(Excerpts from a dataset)

******

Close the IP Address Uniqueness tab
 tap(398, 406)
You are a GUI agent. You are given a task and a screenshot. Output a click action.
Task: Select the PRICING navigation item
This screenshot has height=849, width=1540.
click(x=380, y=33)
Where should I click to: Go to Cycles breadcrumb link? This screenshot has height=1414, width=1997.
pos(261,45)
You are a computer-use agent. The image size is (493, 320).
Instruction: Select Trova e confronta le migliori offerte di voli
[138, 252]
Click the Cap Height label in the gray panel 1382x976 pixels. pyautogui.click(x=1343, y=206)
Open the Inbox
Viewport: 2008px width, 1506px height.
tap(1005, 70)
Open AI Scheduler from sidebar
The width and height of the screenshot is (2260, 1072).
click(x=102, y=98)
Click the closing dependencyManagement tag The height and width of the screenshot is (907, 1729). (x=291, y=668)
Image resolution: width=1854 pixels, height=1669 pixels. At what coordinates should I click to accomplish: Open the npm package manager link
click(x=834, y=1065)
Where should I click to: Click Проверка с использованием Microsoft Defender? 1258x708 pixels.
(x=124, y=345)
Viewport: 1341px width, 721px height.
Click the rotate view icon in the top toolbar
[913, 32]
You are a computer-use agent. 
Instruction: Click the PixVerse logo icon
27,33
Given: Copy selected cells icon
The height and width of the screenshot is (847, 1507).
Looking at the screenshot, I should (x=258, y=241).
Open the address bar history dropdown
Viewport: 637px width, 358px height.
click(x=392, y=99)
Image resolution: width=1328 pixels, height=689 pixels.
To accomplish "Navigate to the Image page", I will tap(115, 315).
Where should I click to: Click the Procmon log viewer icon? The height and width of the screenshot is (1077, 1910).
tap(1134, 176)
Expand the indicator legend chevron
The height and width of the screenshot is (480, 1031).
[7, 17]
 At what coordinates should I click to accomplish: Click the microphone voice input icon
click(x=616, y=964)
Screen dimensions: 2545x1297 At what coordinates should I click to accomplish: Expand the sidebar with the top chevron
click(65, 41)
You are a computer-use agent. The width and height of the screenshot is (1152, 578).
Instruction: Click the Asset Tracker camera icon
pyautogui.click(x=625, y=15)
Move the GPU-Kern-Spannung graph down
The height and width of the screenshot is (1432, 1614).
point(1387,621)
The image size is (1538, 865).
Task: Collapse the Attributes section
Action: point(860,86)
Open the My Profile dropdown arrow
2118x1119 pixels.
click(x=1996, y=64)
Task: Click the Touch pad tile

******

AIM OF THE EXERCISE – Copy out all of the data. Keep every word unchanged.

OUTPUT FOR THIS TASK –
Close the IP Address Uniqueness tab
 tap(398, 406)
You are a GUI agent. You are given a task and a screenshot. Output a click action.
Task: Select the PRICING navigation item
This screenshot has height=849, width=1540.
click(x=380, y=33)
Where should I click to: Go to Cycles breadcrumb link? This screenshot has height=1414, width=1997.
pos(261,45)
You are a computer-use agent. The image size is (493, 320).
Instruction: Select Trova e confronta le migliori offerte di voli
[138, 252]
Click the Cap Height label in the gray panel 1382x976 pixels. pyautogui.click(x=1343, y=206)
Open the Inbox
Viewport: 2008px width, 1506px height.
tap(1005, 70)
Open AI Scheduler from sidebar
The width and height of the screenshot is (2260, 1072).
click(x=102, y=98)
Click the closing dependencyManagement tag The height and width of the screenshot is (907, 1729). (x=291, y=668)
Image resolution: width=1854 pixels, height=1669 pixels. At what coordinates should I click to accomplish: Open the npm package manager link
click(x=834, y=1065)
Where should I click to: Click Проверка с использованием Microsoft Defender? 1258x708 pixels.
(x=124, y=345)
Viewport: 1341px width, 721px height.
Click the rotate view icon in the top toolbar
[913, 32]
You are a computer-use agent. 
Instruction: Click the PixVerse logo icon
27,33
Given: Copy selected cells icon
The height and width of the screenshot is (847, 1507).
Looking at the screenshot, I should (x=258, y=241).
Open the address bar history dropdown
Viewport: 637px width, 358px height.
click(x=392, y=99)
Image resolution: width=1328 pixels, height=689 pixels.
To accomplish "Navigate to the Image page", I will tap(115, 315).
Where should I click to: Click the Procmon log viewer icon? The height and width of the screenshot is (1077, 1910).
tap(1134, 176)
Expand the indicator legend chevron
The height and width of the screenshot is (480, 1031).
[7, 17]
 At what coordinates should I click to accomplish: Click the microphone voice input icon
click(x=616, y=964)
Screen dimensions: 2545x1297 At what coordinates should I click to accomplish: Expand the sidebar with the top chevron
click(65, 41)
You are a computer-use agent. The width and height of the screenshot is (1152, 578).
Instruction: Click the Asset Tracker camera icon
pyautogui.click(x=625, y=15)
Move the GPU-Kern-Spannung graph down
The height and width of the screenshot is (1432, 1614).
point(1387,621)
The image size is (1538, 865).
Task: Collapse the Attributes section
Action: point(860,86)
Open the My Profile dropdown arrow
2118x1119 pixels.
click(x=1996, y=64)
Task: Click the Touch pad tile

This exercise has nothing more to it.